これらの問題を解決し、人の暮らしや社会をより豊かにすること、企業が新しいサービスを生み出すことを目指して、データの流動性を高めるPDS(Personal Data Store)といった仕組みの検討や、情報銀行といった事業の概念が生まれました。

考えうる問題点

データの流動性が実現されれば、メリットが大きいであろうことは想像に易しく、医療・ヘルスケア、観光、人材などさまざまな分野での活用が期待されます。しかし、データを預ける側の視点に立つと、自分の個人情報がどう扱われるのか、誰に提供され、何に使われるのか、果たして自分のプライバシーは保護されるのか、悪用される可能性はないのか?と漠然とした不安材料は数多くあります。

これに対しては、セキュリティ対策を含め、データを管理する側がいかにして個人からの信頼を勝ち取れるかにかかっている部分も少くないないでしょう。情報銀行を誰が運営するのか、情報銀行は政府機関となるのか、または民間企業なのか、なども論点となりそうです。

ただ一つだけ確かなことは、一人ひとりが、自ら生み出すデータとどのように接していくのかを意識的に考え、決断を下さなくてはならない時代がすぐ目の前まで迫って来ている、ということではないでしょうか。
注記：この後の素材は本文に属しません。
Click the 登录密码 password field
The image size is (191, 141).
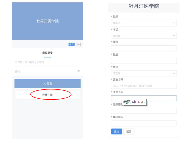pos(144,111)
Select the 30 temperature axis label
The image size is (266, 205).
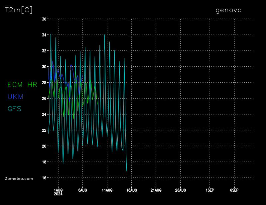(x=44, y=67)
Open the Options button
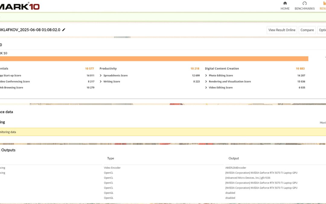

「情報銀行」についてあなたはどんな風に感じていますか?情報銀行は必要ですか?情報銀行が当たり前に存在する時代が来ると思いますか?そうなった場合、自分の情報の管理を情報銀行に預けますか?情報銀行は私たちの暮らしをより豊かにしてくれますか?

そんなことについてそろそろ考え始める時期に来ているのかも知れません。